Apply Gaussian smoothing along a single axis of the input array using multiple threads.
Parameters:
input_array (numpy.ndarray): The input array to smooth.
sigma (float): The standard deviation of the Gaussian kernel.
axis (int, optional): The axis along which to apply the filter. Default is -1 (last axis).
mode (str, optional): The mode parameter to pass to scipy.ndimage.gaussian_filter1d. Default is 'reflect'.
cval (float, optional): The cval parameter to pass to scipy.ndimage.gaussian_filter1d. Default is 0.0.
n_threads (int, optional): The number of threads to use. Default is 4.
Returns:
numpy.ndarray: The smoothed array.
"""
# Split the input array into chunks along the axis we want to filter
chunks = np.array_split(input_array, n_threads, axis=axis)
# Create a thread pool and submit a filtering task for each chunk
with ThreadPoolExecutor(max_workers=n_threads) as executor:
tasks = [executor.submit(gaussian_filter1d, chunk, sigma, axis=axis, mode=mode, cval=cval) for chunk in chunks]
# Wait for all tasks to complete and collect the filtered chunks
filtered_chunks = [task.result() for task in tasks]

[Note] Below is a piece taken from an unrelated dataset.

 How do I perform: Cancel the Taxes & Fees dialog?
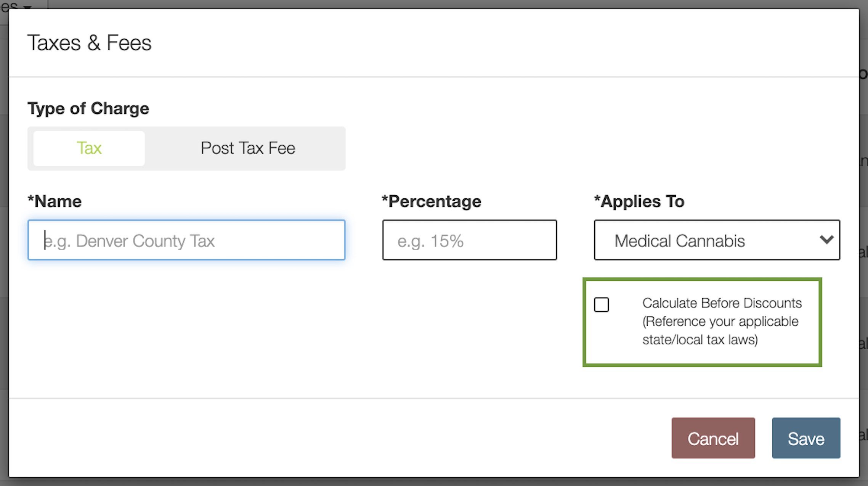(713, 438)
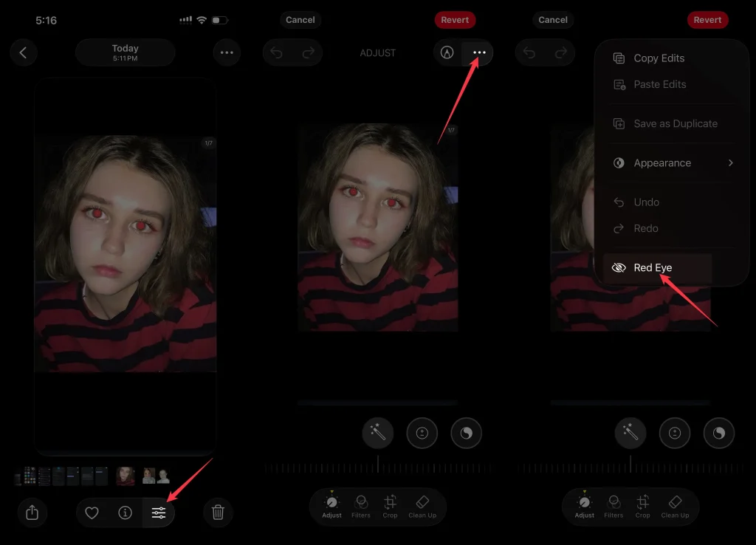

# Concatenate the filtered chunks back into a single array along the filtering axis
return np.concatenate(filtered_chunks, axis=axis)
#
Then use the following in line 243
def temporal_smooth(data: np.ndarray, sigma: float) -> np.ndarray:
"""
Returns Gaussian filtered 'frames' ndarray over first dimension
Parameters
----------
data: nImg x Ly x Lx
sigma: float
windowing parameter
Returns
-------
smoothed_data: nImg x Ly x Lx
Smoothed data
"""
return gaussian_filter1d_mt(data, sigma=sigma, axis=0)
Wow you've accomplished some pretty sweet things these past couple days! Amazing speed-ups and work!

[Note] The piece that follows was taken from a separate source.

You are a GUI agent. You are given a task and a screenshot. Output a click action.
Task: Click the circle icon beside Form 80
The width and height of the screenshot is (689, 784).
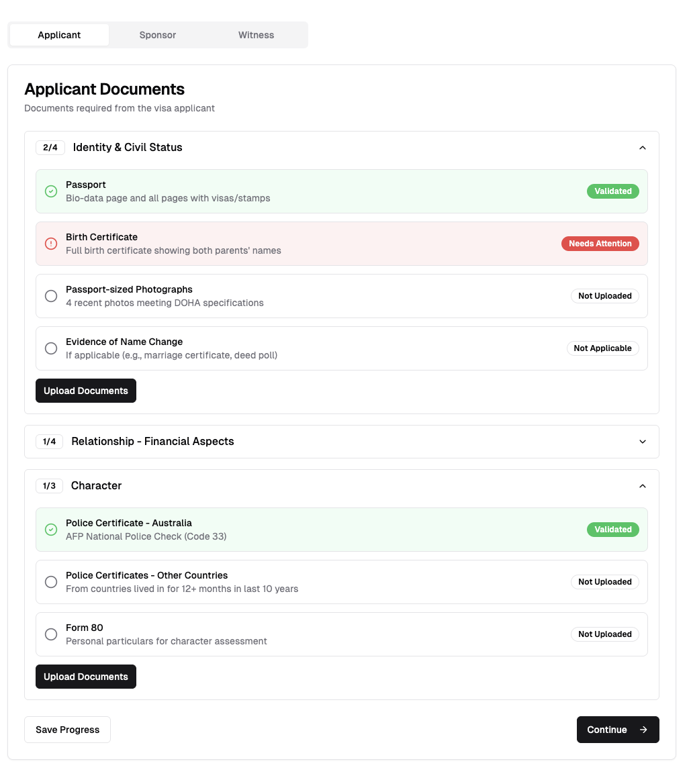(51, 634)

This upcoming weekend I'll see if I alter things on one of my environments to do this on our hardware. I'm sure since it worked for you it'll work for us too but it'd be good to test it out and see for sure.
Also what did you use to profile it that way? I'm super curious about how to do that properly...
Pretty happy with the speed now. Would be curious to hear your results with dual-Epyc. I did not fully optimize and cross-check results (e.g., number of workers may not be optimal, I guess other functions could be parallel as well, I did not cross-check results with s2p defaults yet - but looks ok so far).
To profile: prun
and lprun
https://jakevdp.github.io/PythonDataScienceHandbook/01.07-timing-and-profiling.html
This also means: The whole issue probably only matters when smoothing in time
(ops 'smooth_sigma_time' set to something else than 0)
I'll have some time today in between imaging mice to try running suite2p on the dual-EPYC if it's available. I'll see if I can reproduce the performance increases on it. Would be fun to try and make an installation/docs PR out of this but don't have experience in software packaging at all.
Great! Curious to hear the results. I made this for the lab - see link below. The install sequence is not intellectually gratifying (read: that just ended up with the right combination of versions):
One thing: make sure to use the github version of the multithreading snippet (in the Evernote). The one posted above runs the risk of scrambling processing chunks.
https://www.evernote.com/shard/s4/sh/5b256de6-3809-f4f9-5a57-66e793917ecd/R7Js0zFUBeFljkpcf7iI9AQvY62OtdV35qjyEvsxGZytjhL-yshPiiI1wg
I got things running on our dual-EPYC today on a short recording and as far as I can tell things were working well! Didn't notice any slowdowns, looked like the threads were going gangbusters. Just haven't had a chance to validate whether or not things are the same on different hardware/different implementation. I think it'll take me a bit to have time to do that.